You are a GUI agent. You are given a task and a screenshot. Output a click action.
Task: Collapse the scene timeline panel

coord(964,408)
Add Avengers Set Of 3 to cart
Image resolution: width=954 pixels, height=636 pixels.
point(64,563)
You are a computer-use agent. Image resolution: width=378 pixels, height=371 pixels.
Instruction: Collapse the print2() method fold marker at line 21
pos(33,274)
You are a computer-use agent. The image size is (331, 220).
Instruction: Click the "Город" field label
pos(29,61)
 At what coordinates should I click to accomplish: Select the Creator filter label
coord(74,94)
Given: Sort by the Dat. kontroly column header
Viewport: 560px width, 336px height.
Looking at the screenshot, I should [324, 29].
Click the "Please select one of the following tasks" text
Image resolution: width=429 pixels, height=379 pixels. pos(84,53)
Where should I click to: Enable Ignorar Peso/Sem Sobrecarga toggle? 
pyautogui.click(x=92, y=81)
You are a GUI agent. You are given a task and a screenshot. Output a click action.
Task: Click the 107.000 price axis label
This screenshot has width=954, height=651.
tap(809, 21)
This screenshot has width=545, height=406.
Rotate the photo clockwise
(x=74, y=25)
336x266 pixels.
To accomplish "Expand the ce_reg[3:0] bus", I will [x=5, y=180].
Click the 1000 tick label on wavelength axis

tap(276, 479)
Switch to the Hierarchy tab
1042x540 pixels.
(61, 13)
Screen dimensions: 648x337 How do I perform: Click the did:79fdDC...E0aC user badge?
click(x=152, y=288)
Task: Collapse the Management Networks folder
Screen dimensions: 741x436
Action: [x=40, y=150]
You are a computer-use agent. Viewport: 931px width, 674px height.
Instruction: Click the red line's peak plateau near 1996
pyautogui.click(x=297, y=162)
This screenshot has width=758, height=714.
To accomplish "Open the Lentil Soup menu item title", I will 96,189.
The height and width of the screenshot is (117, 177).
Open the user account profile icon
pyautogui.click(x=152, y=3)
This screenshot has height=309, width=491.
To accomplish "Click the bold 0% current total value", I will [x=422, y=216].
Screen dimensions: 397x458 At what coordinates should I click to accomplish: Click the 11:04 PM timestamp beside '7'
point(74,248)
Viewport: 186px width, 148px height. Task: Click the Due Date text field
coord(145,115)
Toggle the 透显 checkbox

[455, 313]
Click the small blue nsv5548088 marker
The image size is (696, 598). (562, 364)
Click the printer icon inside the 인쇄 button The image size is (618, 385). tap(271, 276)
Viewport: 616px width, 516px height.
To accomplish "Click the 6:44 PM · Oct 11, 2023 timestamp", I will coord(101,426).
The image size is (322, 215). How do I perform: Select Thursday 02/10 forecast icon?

------------------------------------

> To do: Line by line, repeat everything in the records verbatim.

> Task answer:
You are a GUI agent. You are given a task and a screenshot. Output a click action.
Task: Collapse the scene timeline panel

coord(964,408)
Add Avengers Set Of 3 to cart
Image resolution: width=954 pixels, height=636 pixels.
point(64,563)
You are a computer-use agent. Image resolution: width=378 pixels, height=371 pixels.
Instruction: Collapse the print2() method fold marker at line 21
pos(33,274)
You are a computer-use agent. The image size is (331, 220).
Instruction: Click the "Город" field label
pos(29,61)
 At what coordinates should I click to accomplish: Select the Creator filter label
coord(74,94)
Given: Sort by the Dat. kontroly column header
Viewport: 560px width, 336px height.
Looking at the screenshot, I should [324, 29].
Click the "Please select one of the following tasks" text
Image resolution: width=429 pixels, height=379 pixels. pos(84,53)
Where should I click to: Enable Ignorar Peso/Sem Sobrecarga toggle? 
pyautogui.click(x=92, y=81)
You are a GUI agent. You are given a task and a screenshot. Output a click action.
Task: Click the 107.000 price axis label
This screenshot has width=954, height=651.
tap(809, 21)
This screenshot has width=545, height=406.
Rotate the photo clockwise
(x=74, y=25)
336x266 pixels.
To accomplish "Expand the ce_reg[3:0] bus", I will [x=5, y=180].
Click the 1000 tick label on wavelength axis

tap(276, 479)
Switch to the Hierarchy tab
1042x540 pixels.
(61, 13)
Screen dimensions: 648x337 How do I perform: Click the did:79fdDC...E0aC user badge?
click(x=152, y=288)
Task: Collapse the Management Networks folder
Screen dimensions: 741x436
Action: [x=40, y=150]
You are a computer-use agent. Viewport: 931px width, 674px height.
Instruction: Click the red line's peak plateau near 1996
pyautogui.click(x=297, y=162)
This screenshot has width=758, height=714.
To accomplish "Open the Lentil Soup menu item title", I will 96,189.
The height and width of the screenshot is (117, 177).
Open the user account profile icon
pyautogui.click(x=152, y=3)
This screenshot has height=309, width=491.
To accomplish "Click the bold 0% current total value", I will [x=422, y=216].
Screen dimensions: 397x458 At what coordinates should I click to accomplish: Click the 11:04 PM timestamp beside '7'
point(74,248)
Viewport: 186px width, 148px height. Task: Click the Due Date text field
coord(145,115)
Toggle the 透显 checkbox

[455, 313]
Click the small blue nsv5548088 marker
The image size is (696, 598). (562, 364)
Click the printer icon inside the 인쇄 button The image size is (618, 385). tap(271, 276)
Viewport: 616px width, 516px height.
To accomplish "Click the 6:44 PM · Oct 11, 2023 timestamp", I will coord(101,426).
The image size is (322, 215). How do I perform: Select Thursday 02/10 forecast icon?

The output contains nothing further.